The Hawkeye Initiative

So there's this movement over on tumblr to replace “sexy” female character poses with Hawkeye from The Avengers. It's become really popular on tumblr, as well as on other sites, and in way, I can kind of see why. Some of them are pretty funny and well-drawn, and it was started as a movement to sort of caricature some of the ridiculous poses that comics characters (specifically, the female characters) are sometimes drawn in. Yes, it's kind of amusing, and yes, some of the pictures copied are pretty damn ridiculous.

But despite that, I'm actually really uncomfortable with this whole thing, and I can't exactly put my finger on why.

While I think it started out in good fun for the lulz, I feel like now it's taken a really mean-spirited turn. Instead of being “yo, that pose is whack, let's draw someone else like that because it's funny!” I feel like it's now “goddamn you suck at art, let's make fun of the artist by ridiculously caricaturizing their work and making them look stupid on purpose! Let's purposely point out every single little thing we don't like about it and make it seem like that artist is a horrible person in the process!” While I said it started out in good fun, there was also a sort of political undercurrent to it. The creators of the initiative have said it started out to be a form of feminist critique. Which is fine. There's plenty of that going around on the Internet. And Longcat knows that it needs a more positive public face instead of the screeching lunatics that make it up right now.

This could have been that chance, but once again, a funny idea that could actually have made a positive impact of some sort has been hijacked, yet again, by those same screeching lunatics. And instead of actually trying to make a point, it's gone off the rails into asshat territory. Which is really par for the course, I've realized, for discussions on the Internet. You can start out with a good idea, an idea that could actually make an impact, and then the extremists show up and run it into the ground.

It's just unpleasant, and it doesn't give a very good impression of fandom as a whole. The general population tends to think of fans as ugly nerdy neckbearded basement dwellers for the guys, and fat, whiny fujoshi for the girls. Way to prove them right, folks, seriously.

But because I don't want this to be yet another entirely negative post, and because I do think the meme, at its heart, has good intentions, I'm going to put a few links to contributions that I think really did live up to the original spirit, and are just plain funny. These links feature funny dialog, an actual copying of the original image, and most importantly, they're all in good fun while still staying true to the message they were originally trying to get across, whether or not you actually agree with it or not.
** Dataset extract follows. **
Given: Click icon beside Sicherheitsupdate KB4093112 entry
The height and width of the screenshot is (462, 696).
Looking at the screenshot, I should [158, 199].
Unlike some of the submissions, which come across as “look, u don't art good lawlz, look how feminist I am!” they actually do try to make their point more or less... well, not exactly respectfully, but in good faith.

Feel the Fury


Yes, that suit is very practical. In fact, I think it's more practical for him than her- good for shooting arrows!

I have no idea who the original is but the copy is shiny!

Hulk looks confus

I thought they were doing the Caramelldansen at first...

Heh. Loki.

While this post might seem kind of harsh, I don't actually have anything against this project. I just think that they should try to keep the meanness to a minimum. Which might seem strange coming from me (The Douglas actually called me the Snark Knight the other day), but honestly? You can still be snarky and call attention to things without being unnecessarily obnoxious towards people who either don't know what it is you're on about, or who just don't particularly care. In fact, you're more likely to alienate people by being bitchy about the things they like than you are by explaining why something is a problem. That's not to say you can't use humor to do it- all those posts I linked are pretty funny. But they're not mocking the artist's actual ability, just the way that they chose to exercise it.